In Beijing, which some people still believe is reeling from the concealed effects of COVID-19—an arts group I used to belong to was, until recently, restricting entries to its meetings, due to a strict limit on how many people could be in a particular space. That upper limit is now history. Even people in the streets aren’t newsworthy, anymore. Traffic jams are commonplace again as children return to school and their parents go back to work.
China, where I lived until last year, is of course a special case when it comes to credible information and the sharing of it with its citizenry. China’s authoritarian regime just doesn’t do freedom of information.What was interesting to me, when I arrived there in 2016, was that most Chinese are aware of this but don’t really care. They know that their access to information is tightly controlled. But this is something they’ve grown up with. Their extremely active and potent digital sphere is also a sort of escape valve. It is where they express dissent. The Chinese state polices it with its usual assiduity, but the fast-moving nature of digital media, and its incredible reach, requires a flexibility of the state that it doesn’t really need to exhibit anywhere else.
The furor over the treatment of Li Wenliang is a case in point. Li was a doctor and an early whistleblower of the situation in Wuhan who was censored by the authorities. He later caught COVID-19 and died of it, and his death was treated with shock and rage online.
For the most part, though, the Chinese let the government get on with what is seen as being its business.

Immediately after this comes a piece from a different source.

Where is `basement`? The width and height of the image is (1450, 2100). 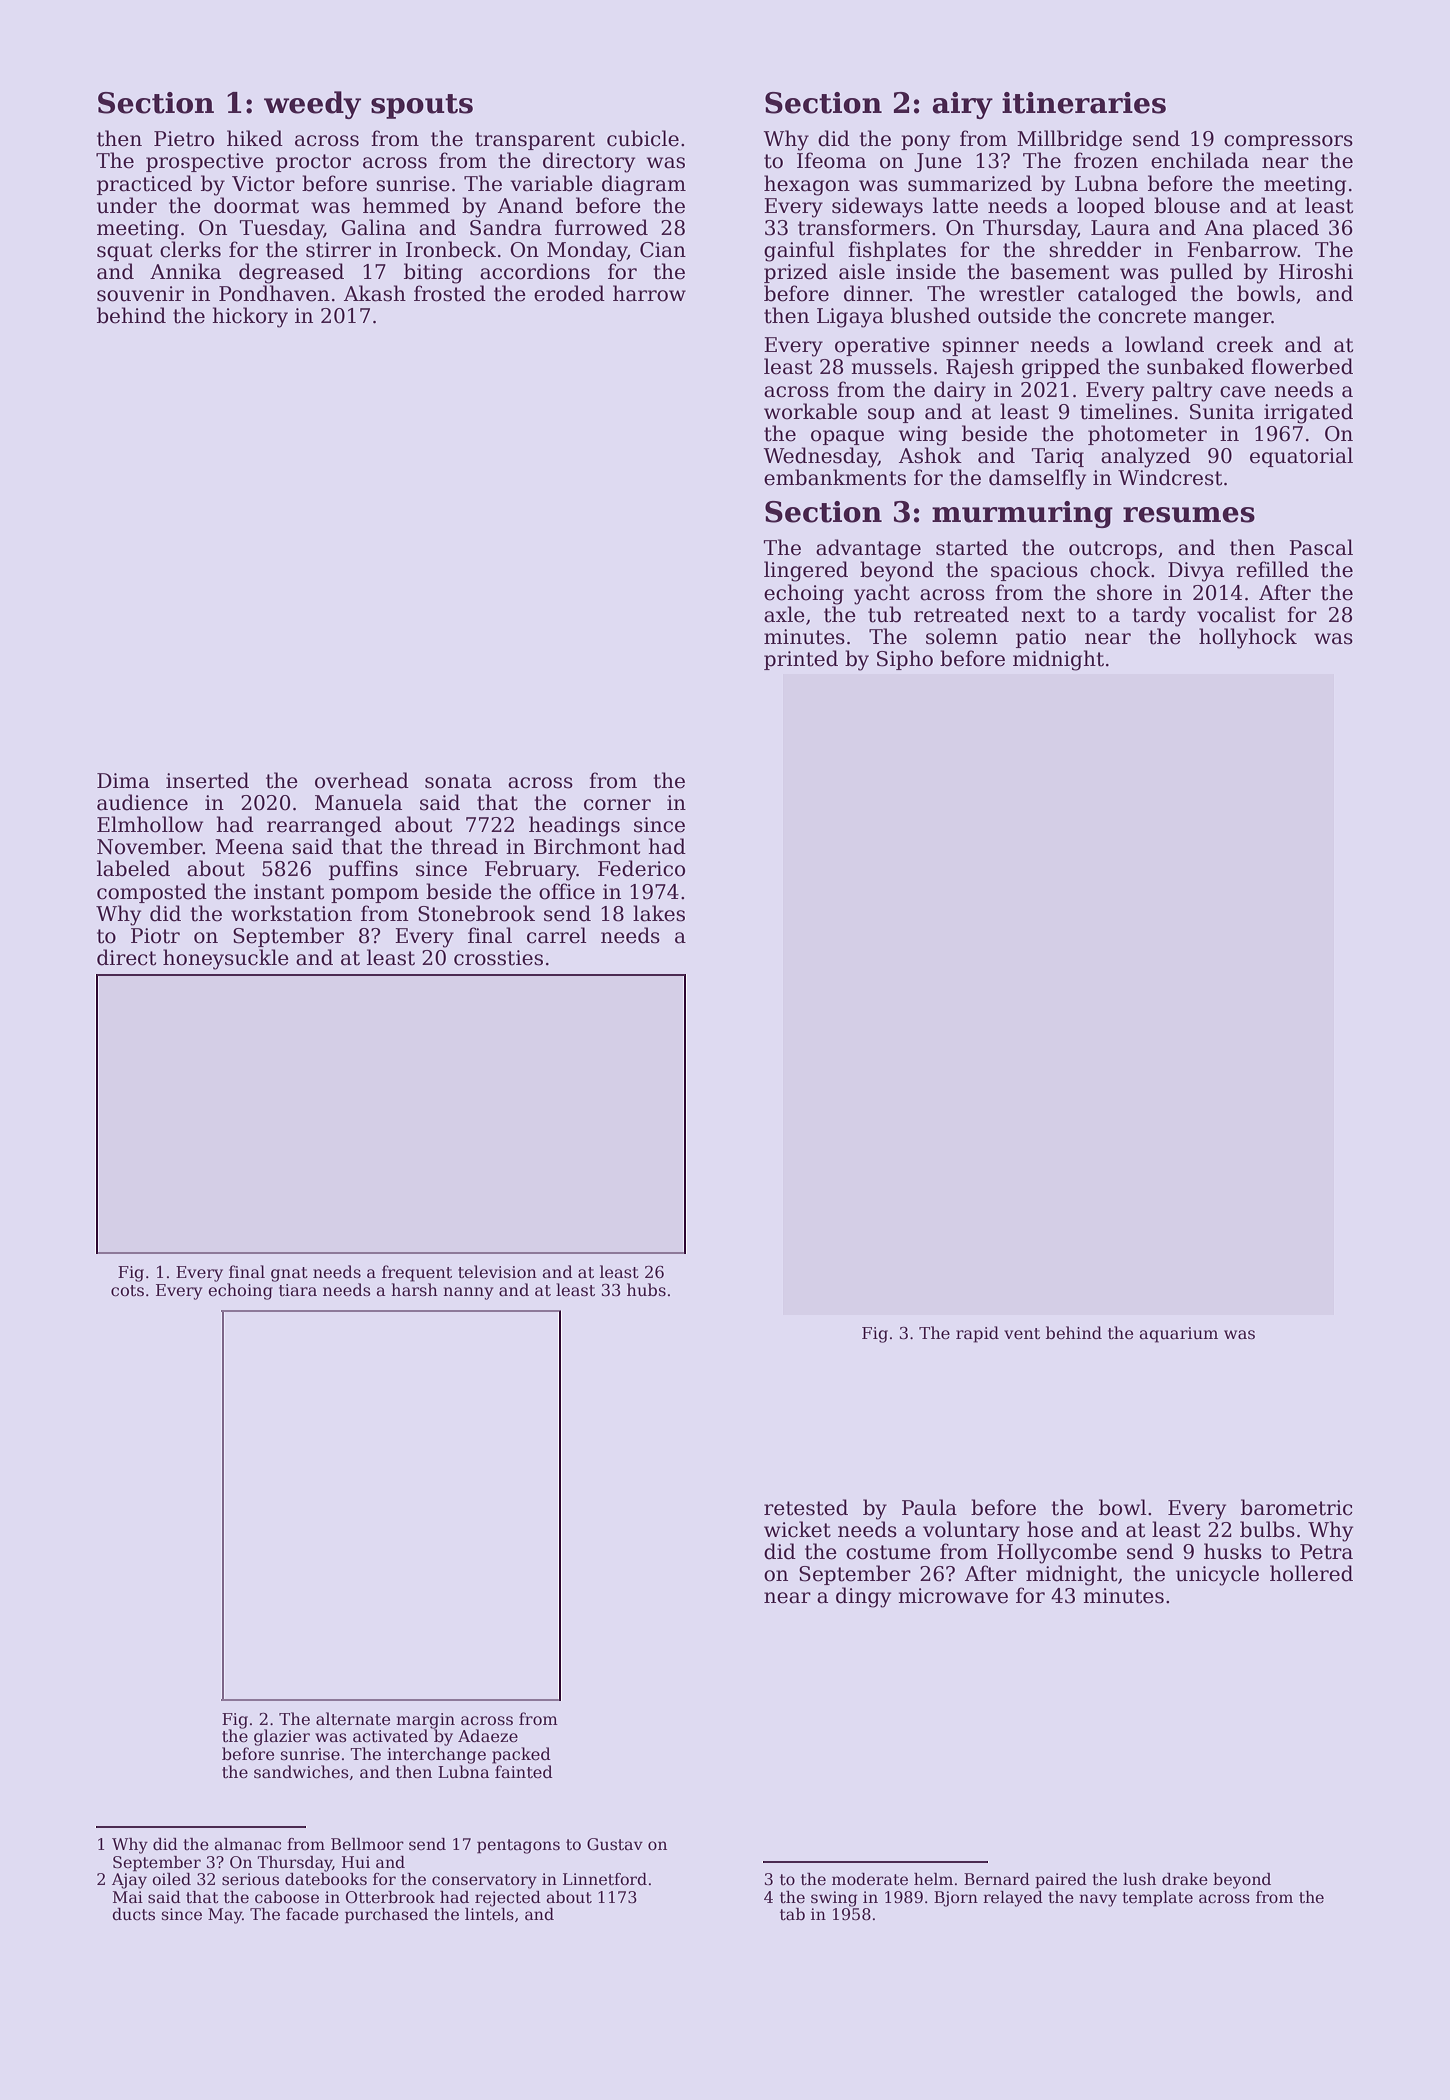 basement is located at coordinates (1060, 271).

This includes letting it control practically every part of their lives, as long as they feel they’re being looked after and their interests protected—among other things, a high level of personal safety and access to the benefits of China’s economic growth. To a people accustomed to having the state take care of things like this, the way the pandemic has shaken out at home is very much par for the course.
The Chinese are used to trading control for security.

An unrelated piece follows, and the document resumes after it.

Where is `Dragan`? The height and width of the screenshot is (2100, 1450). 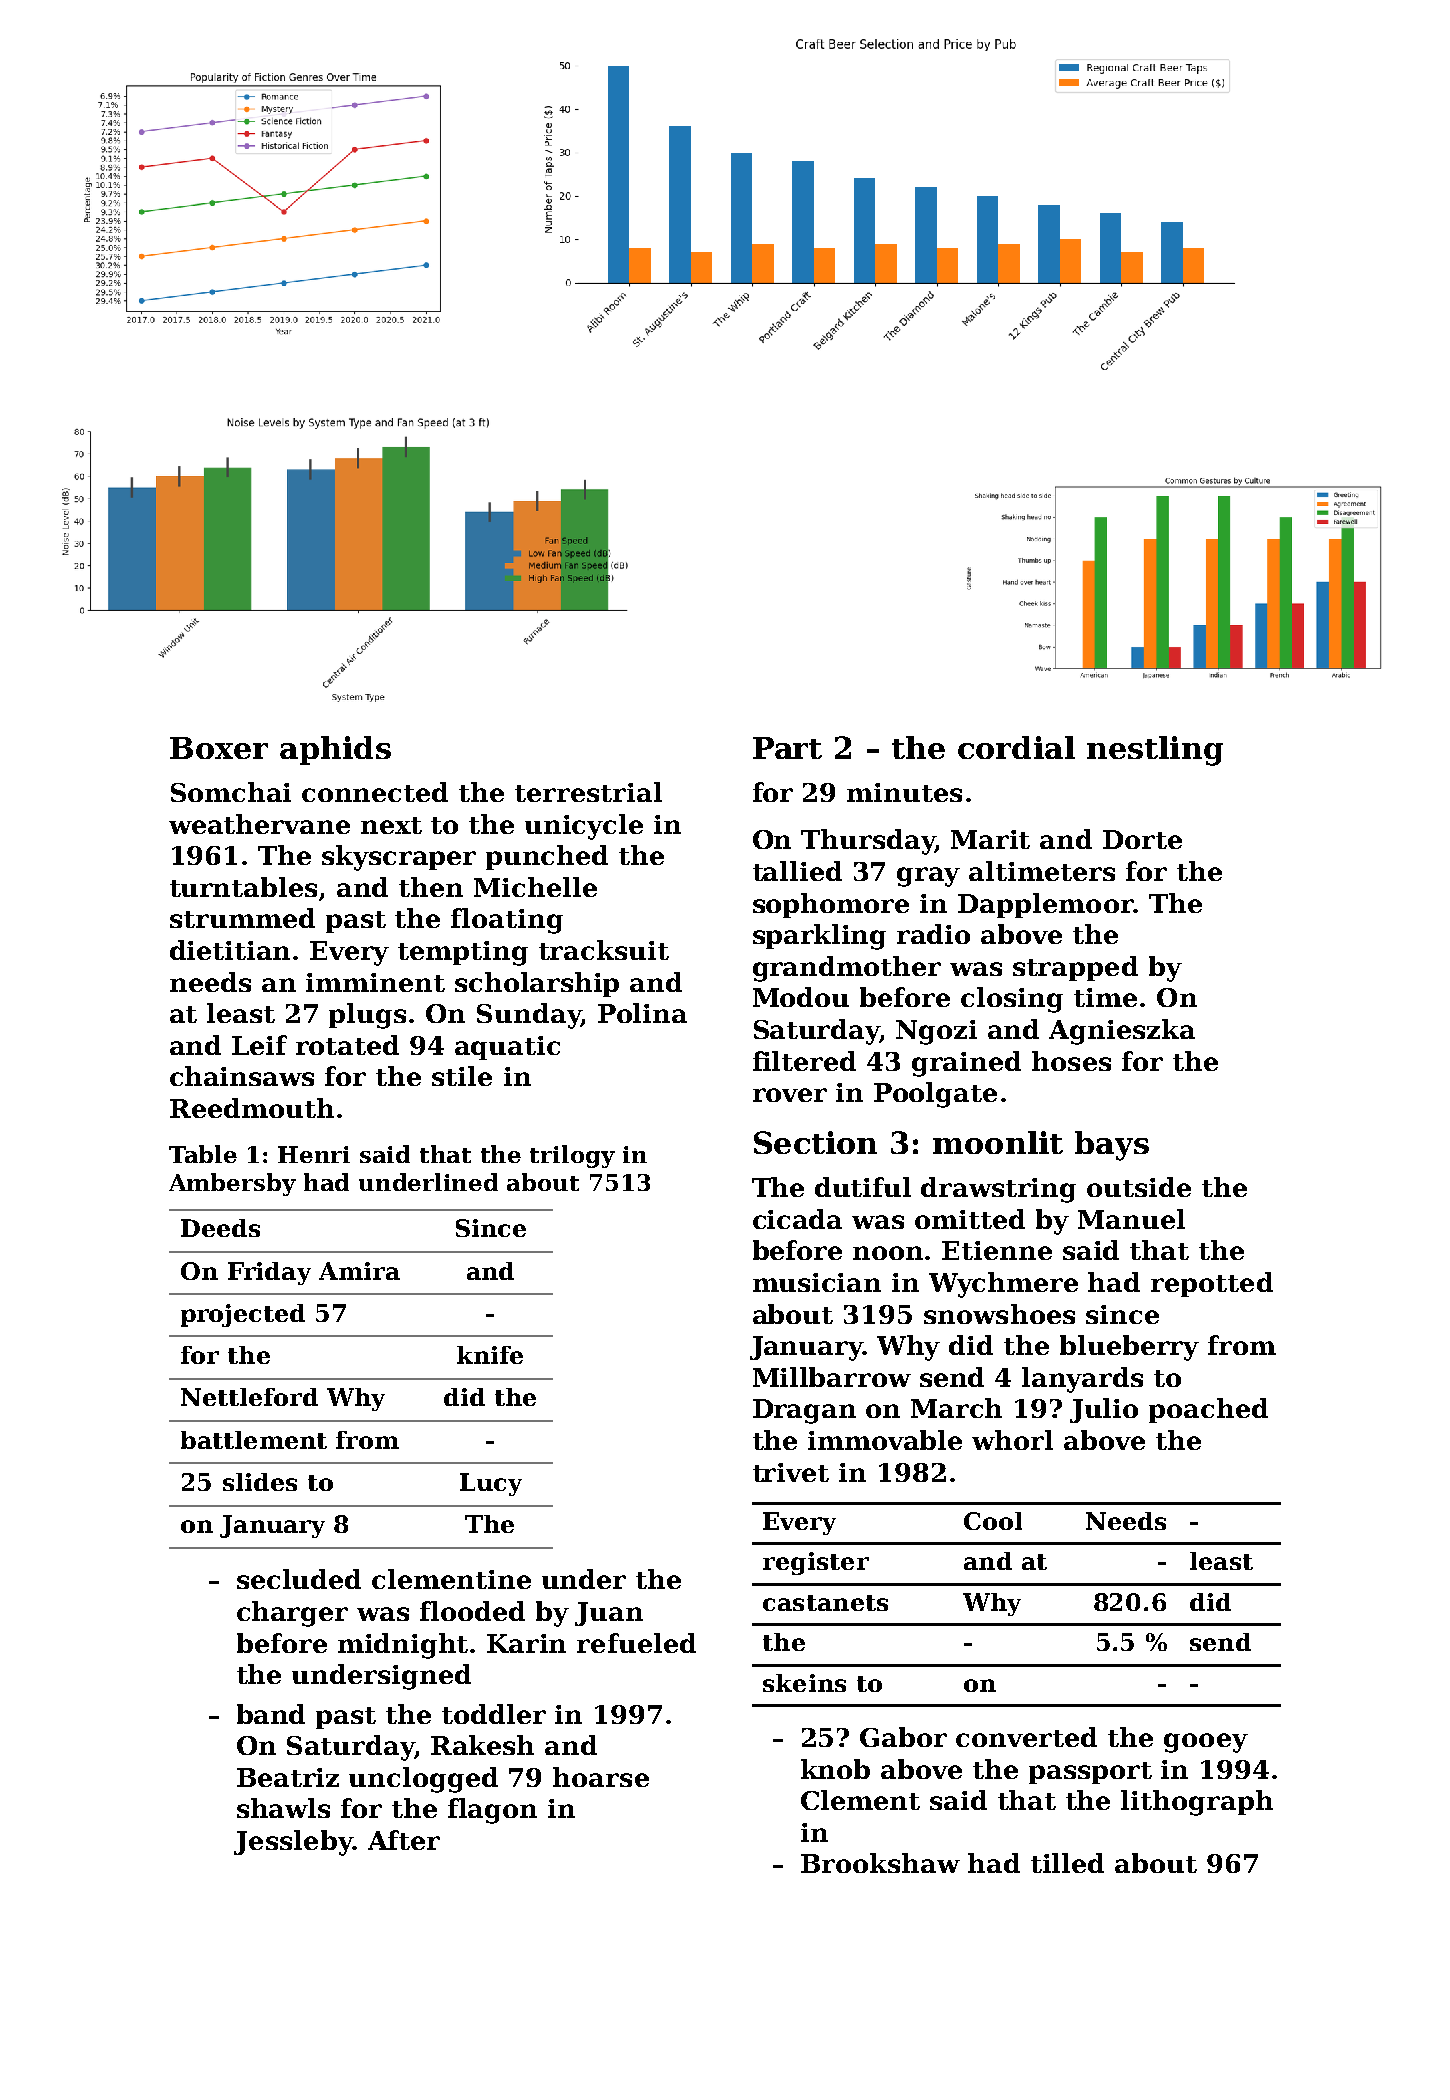
Dragan is located at coordinates (804, 1411).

In Hong Kong, where another way of doing things is part of the collective memory, this is legitimate grounds for protest. But on the mainland, among the mainstream, there is widespread acceptance.
And the contract has worked thus far, in this particular situation.
Did Beijing try to hush it up to begin with? Of course. Are the numbers still fudged? Almost definitely. But it is also true that, once it set itself to it, the regime has done a good job of countering the pandemic. That’s just a fact.
Meanwhile, with a galloping death rate, disputes over which figures are more current and valid, unmet promises over testing, and the unedifying spectacle of uncomfortable ministers lying on TV to protect an advisor who clearly broke the law, the country that gave the world parliamentary democracy has become a global laughingstock. The United Kingdom has also been a source in a recent spike in imported COVID-19 cases; the citizens of China and Hong Kong agree on this, if nothing else.
An expatriate friend’s imminent return to the U.K. was just made public to my erstwhile circle in Beijing. Even if it hasn’t been stated to his face, I know others around him are all thinking the same thing.“Why?”